According to the Jan. 4 announcement by Gov. Phil Murphy, the bill he signed requires the New Jersey Department of Education to develop new “learning standards” for K-12 classrooms to explore topics such as critical thinking, the difference between facts and opinions, and how information is created. That coming curriculum will be created by a committee of educators, whose work will be reviewed by unnamed “experts,” and the public will be allowed to have input before they are adopted.
When the governor signed the bill into law, he proclaimed New Jersey is fighting the “proliferation of disinformation” by helping “future leaders” in the classroom identify “fact from fiction.”
Signing the bill, he also said, was “essential to the preservation of democracy.”
AFN failed to find an example of "disinformation" children are being exposed to in the governor’s announcement, or in a related story published at the website Diverse Education, but a related story at LifeNews.com summarized the belief of conservatives that the Far Left wants to control the "narrative" on hot-button issues.
"How will students be taught to search for objective truth?

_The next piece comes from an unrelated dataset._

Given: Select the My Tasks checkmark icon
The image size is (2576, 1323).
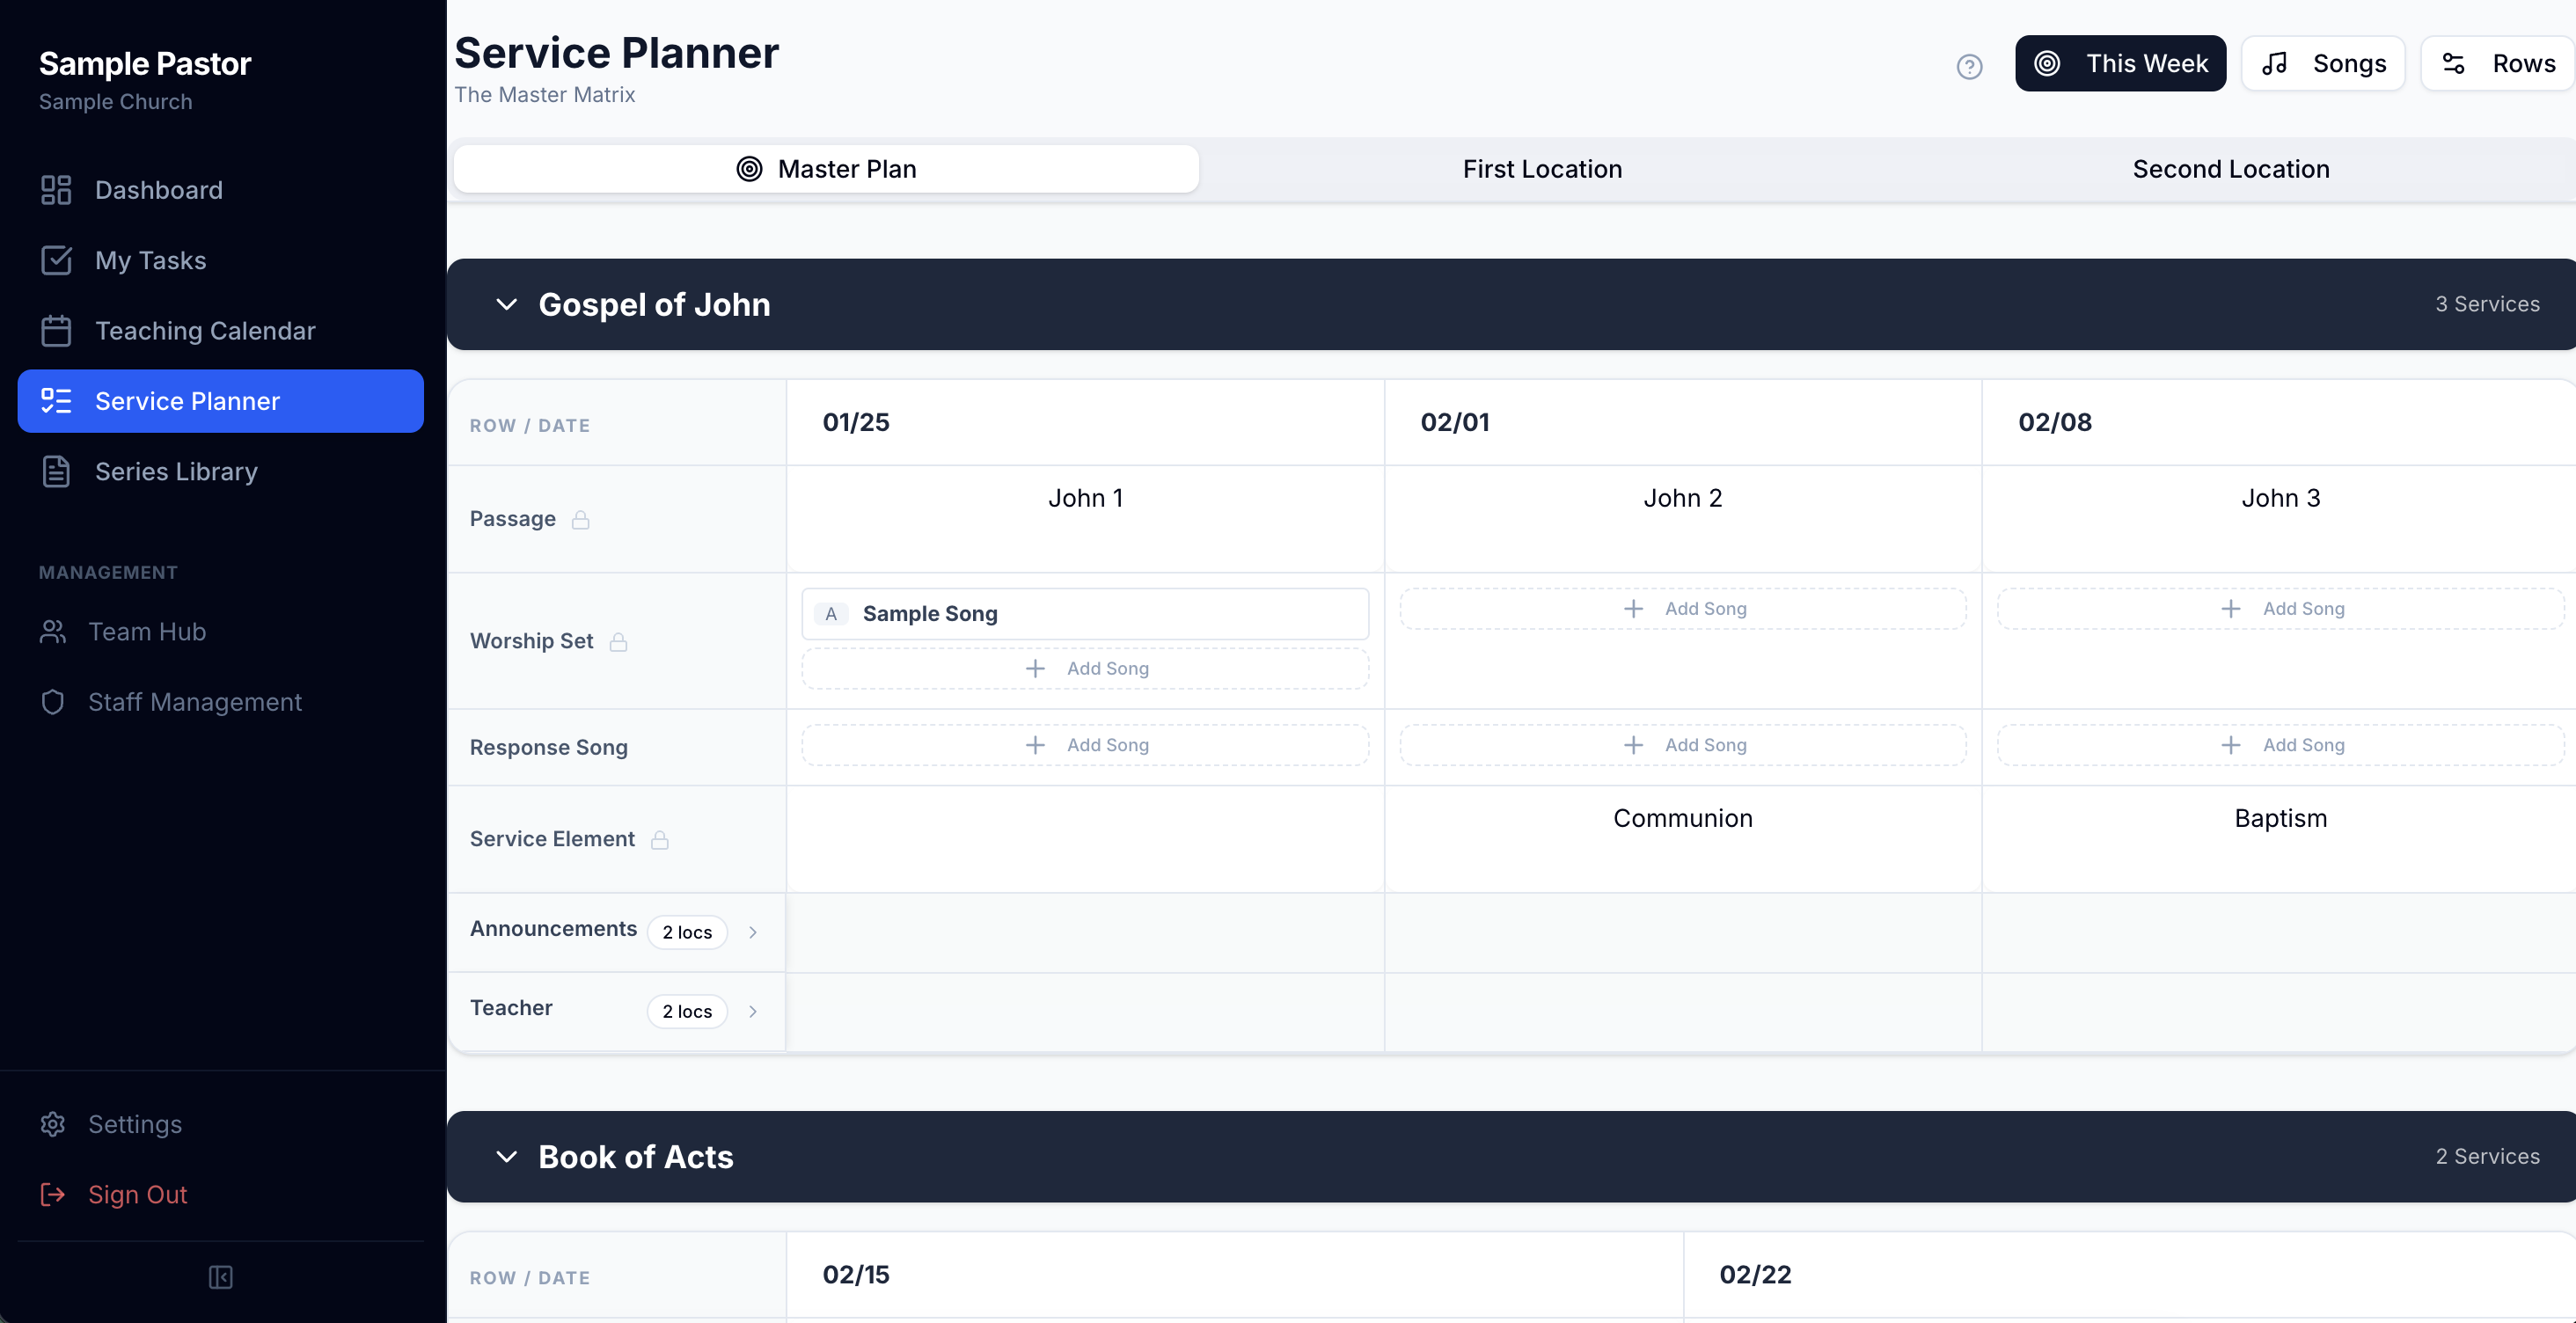Looking at the screenshot, I should pos(56,260).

Whose truth is the truth?" Ashley Jacobs, co-founder of the parents rights group Parents United, demanded to know. "Sadly, ‘disinformation’ has come to be defined as ‘things people don’t agree with.’”
Last week, after Gov. Murphy’s annual state of the state address, a Fox News story reported the Democrat is attempting to strike a bipartisan tone at the same time he is eyeing a White House run in 2024. But the governor and the Democrat-led legislature have raised taxes on the wealthy, passed new gun restrictions, legalized recreational marijuana, and increased funding for abortion services, the story points out.

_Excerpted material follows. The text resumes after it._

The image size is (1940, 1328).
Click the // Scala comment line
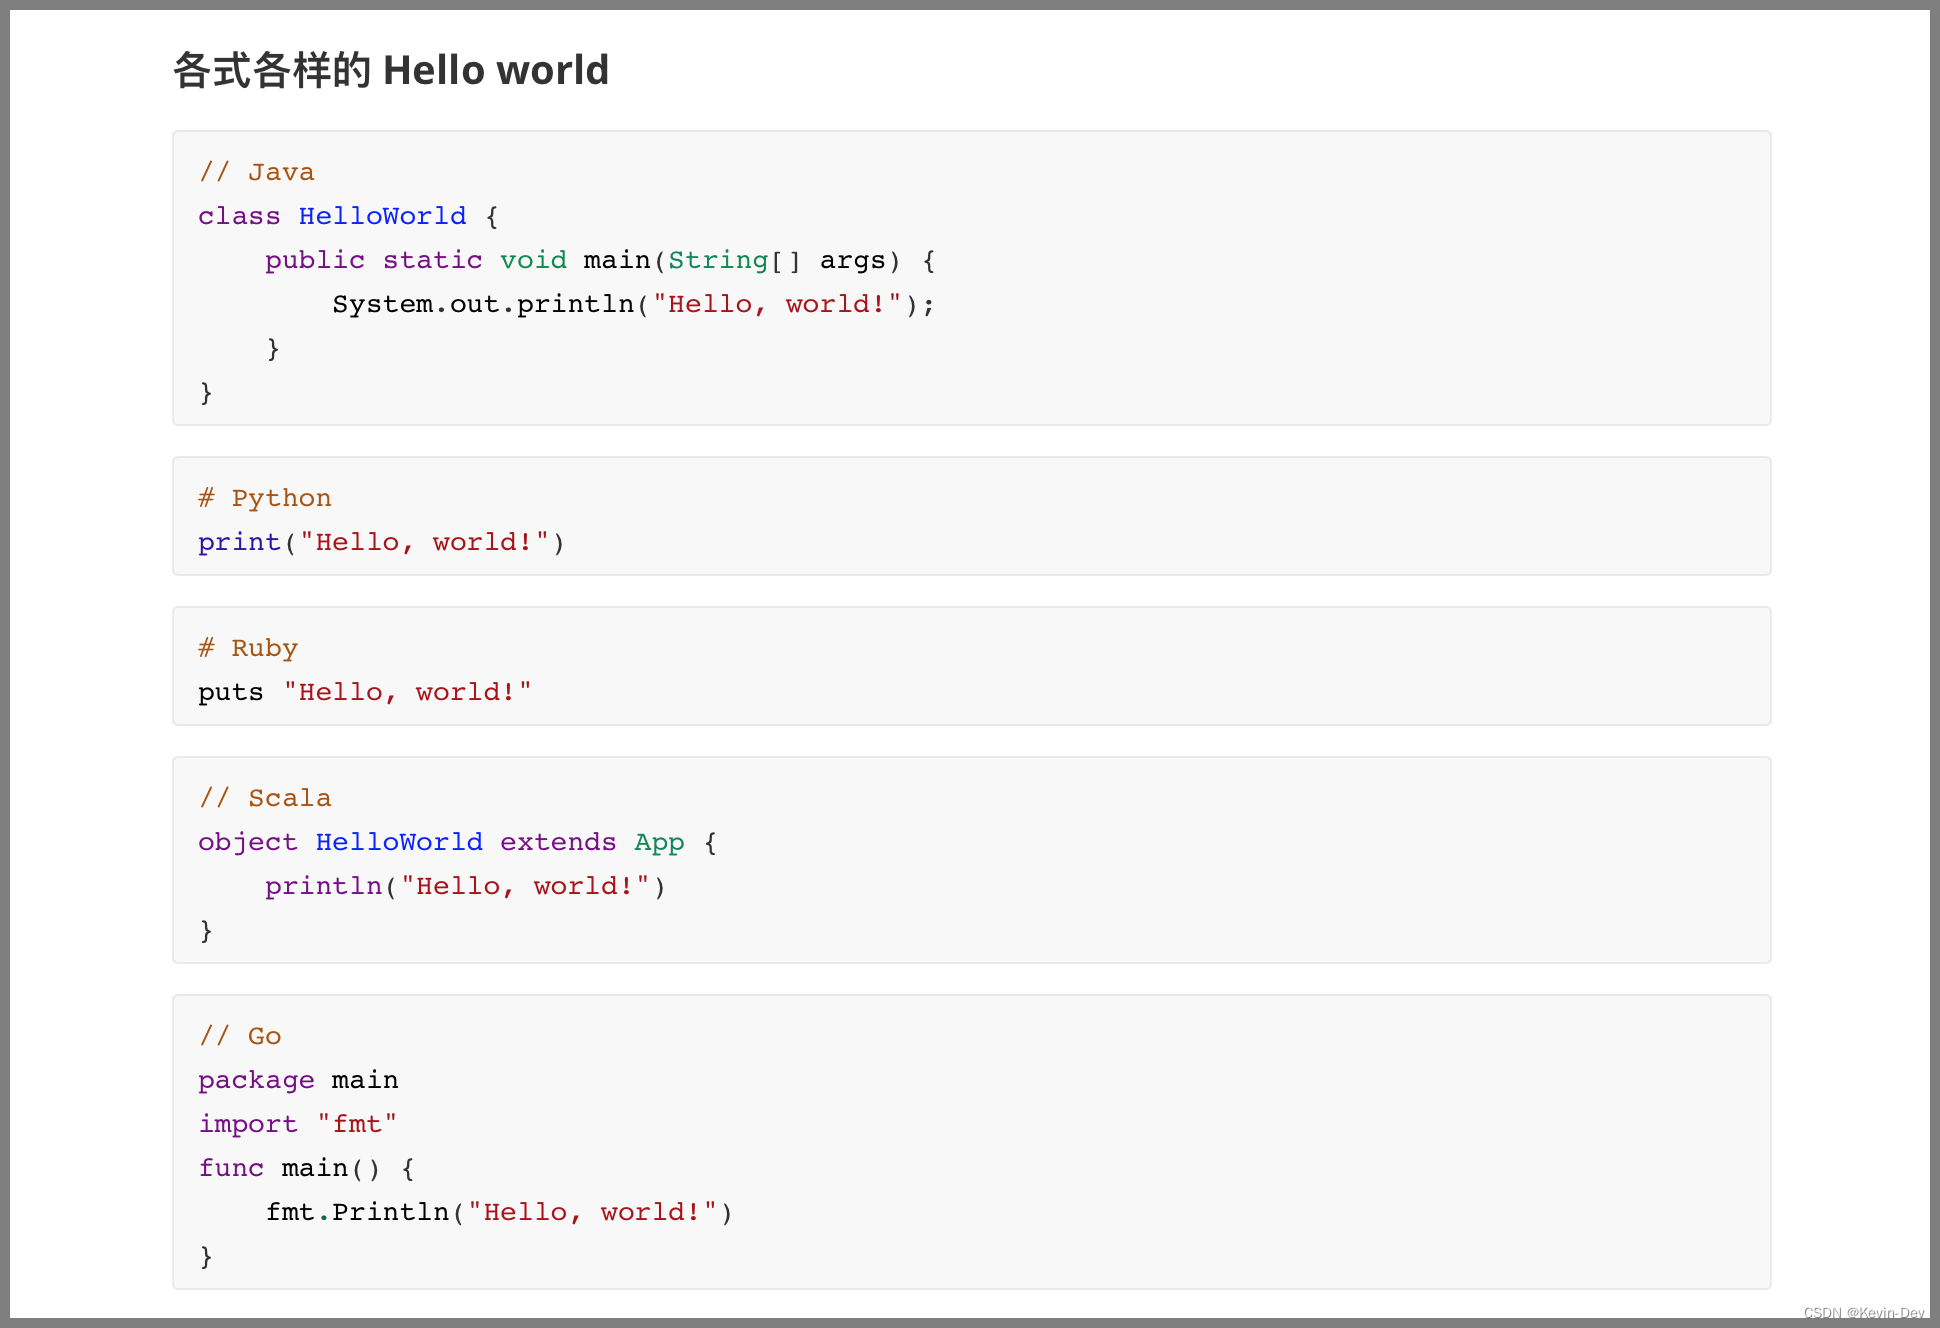(264, 798)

Back in 2020, Gov. Murphy made headlines when Fox News host Tucker Carlson pressed him to defend his strict COVID-19 lockdowns and stay-at-home orders during the pandemic. Murphy forced churches to remain closed, including a synagogue in which people were arrested for gathering there for a rabbi's funeral.
"By what authority," Carlson asked, "did you nullify the Bill of Rights in issuing this order?"
"I wasn't thinking of the Bill of Rights when we did this," the governor laughingly replied.
Emery McClendon, of Project 21, says what struck him about the legislation is it is vague and ambiguous.
"And one thing that deeply concerns me about this bill,” he tells AFN, “there's no mention whatsoever about parental consent, or about the role that the parents will play, in the process of determining whether or not their kids can have information taught to them that was written by the school."
So parents of New Jersey’s school children should keep an eye on what is coming, he concludes, because of who is deciding what “disinformation” means.